Kyoto is a hellish bustle of tourists, though. It's really awful (I live close to Kyoto when in Japan).

I'd suggest taking the bullet train to Sendai, and then driving to Hiraizumi and Chusonji. You could stay the night in a hot spring there (night 1) and then drive over Mount Kurikoma (it's an easy drive) and check out Sakata, in Yamagata. Spend the night there (night 2), or in neighboring Tsuruoka. Climb Haguro in Tsuruoka (an interesting, easy hike). If you can, drive back towards Sendai and Miyagi on Rte 47 -- it follows the Mogami River and is a cool drive. Spend the night at Naruko Onsen (night 3). Return the car the next day in Sendai and train back to Tokyo. This leaves you an extra night to play with, to explore Sendai.
posted by JamesBay at 2:15 PM on August 30, 2018


With only five days I don’t think I would leave Japan.

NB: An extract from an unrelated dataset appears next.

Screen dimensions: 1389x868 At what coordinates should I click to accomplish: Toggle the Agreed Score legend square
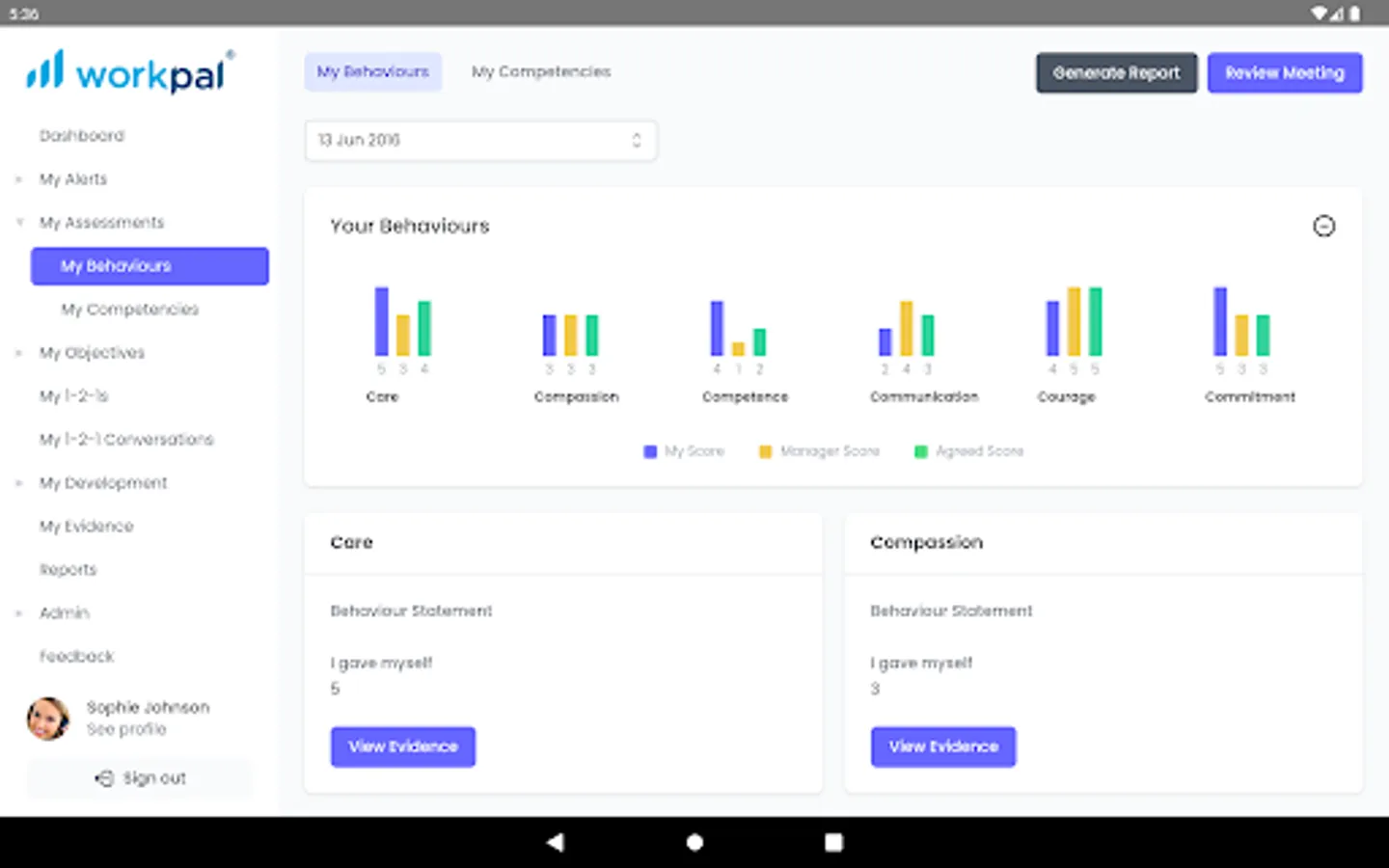[921, 451]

I would visit Ōkunoshima (remember to buy fresh rabbit friendly veggies before you get on the ferry), Nara, and Hiroshima for starters.

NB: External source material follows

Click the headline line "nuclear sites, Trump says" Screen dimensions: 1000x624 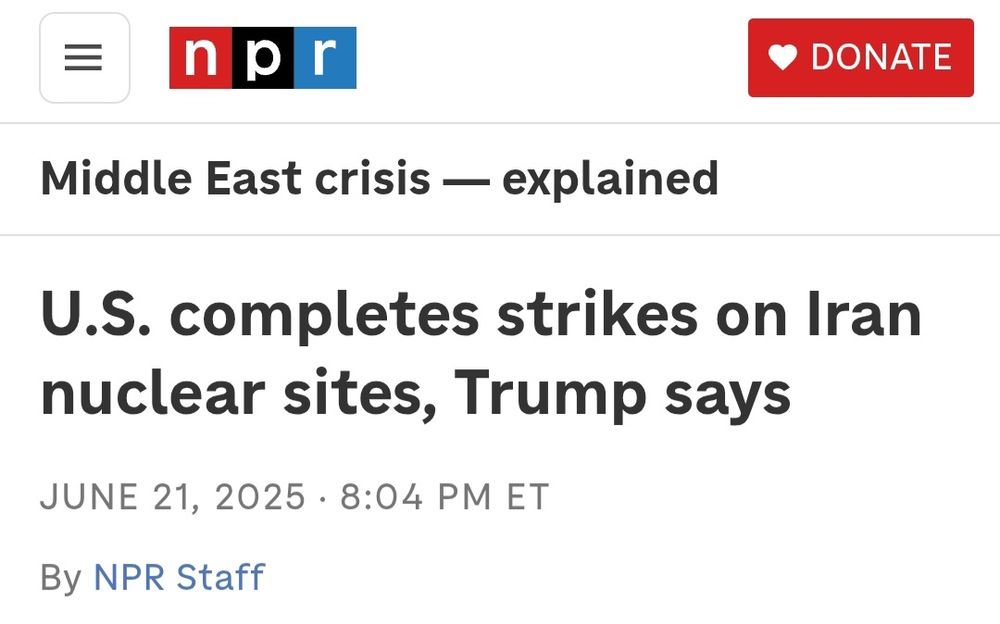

You most likely will want to get a 7-day Japan Rail pass which will let you shoot around to your heart’s content. Riding the Shinkansen can be an unexpected cultural experience in itself.
posted by Tell Me No Lies at 5:41 PM on August 30, 2018


Yeah with only 5 days, I wouldn't plan to see Asia.

If you live in US, you are probably used to flying for several hours in order to experience a different culture or place. In most other parts of the world, most cities and towns are different enough that you really do not have to travel very far.

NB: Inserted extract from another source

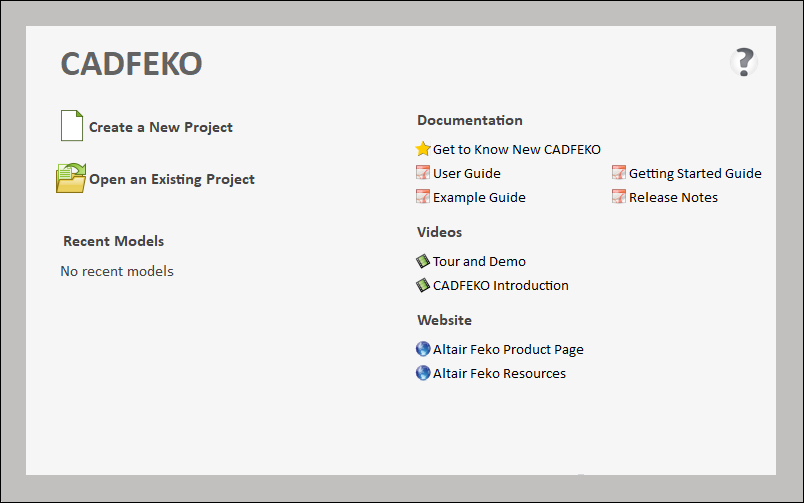Click the CADFEKO Introduction video icon
804x503 pixels.
tap(423, 285)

Take the shinkansen (bullet train) to other parts of Japan. The public transport is amazing and I have never been on anything quite so efficient or clean (I live in Europe!). Even destinations that are hundreds of kilometers away were fine for day trips because the trains were clean, very fast and ran on time, and were densely packed.

I would head south to Kyoto, Nara, Osaka, Hiroshima. All accessible via shinkansen/ Japan Rail.

Buy the Japan Rail pass for unlimited train travel.

If you were tight for budget, I would check out Okayama. This is a working city, with not much for tourists. However, the good news is that accommodation here is a lot cheaper! A trip to Hiroshima, which is 100 miles away, is only 40 minutes by shinkansen. (In comparison, New York to Philadelphia is the same distance and takes 1 hour 30 minutes by Amtrak). You can do day trips from Okayama to most of the major cities in the south, easily.
posted by moiraine at 1:27 AM on August 31, 2018 [1 favorite]


Just to clarify: I am not in any capacity expecting to see Asia in five days, that would be insane. But I am willing to go anywhere in Asia that is cheap to get to and would be interesting to be in for five days!
posted by WidgetAlley at 9:34 AM on August 31, 2018


Kyoto is wonderful but it is also overcrowded now. If by later in the year you mean fall foliage time Arashiyama and Kyoto will be a special kind of hell: beautiful, but overfilled with slow moving herds of people.

Get the rail pass and head north. As James Bay suggested, Sendai. Consider Mashiko on your way: artsy historic small town. Really relaxing. Try some pottery?
This funky hostel/pottery school is awesome and draws students from around Japan and all over the world. Really eclectic and a wandering female grad studentish person would fit right in. 益子陶芸倶楽部/古民家古木 http://mashiko-tougei-club.jp/stay.html people do speak English and a bunch of other languages there. I didn't stay I just visited but really nice fun people.
Then, up through parts of Tohoku. Which parts kind of depend upon what you like. Hiking, hot springs, skiing?
posted by Gotanda at 10:29 PM on August 31, 2018


Staying in Japan and seeing other places is fine, but since you've never been to this part of the planet and have five days, I vote you visit another country while you're here. Shanghai, Hong Kong, Taipei, Hanoi, and Seoul are all great places to visit, relatively safe for a solo woman traveler, pretty close from Haneda/Narita and you'd get a completely different Asian experience from Japan. I want to say Singapore and Bangkok too but they're a bit further away.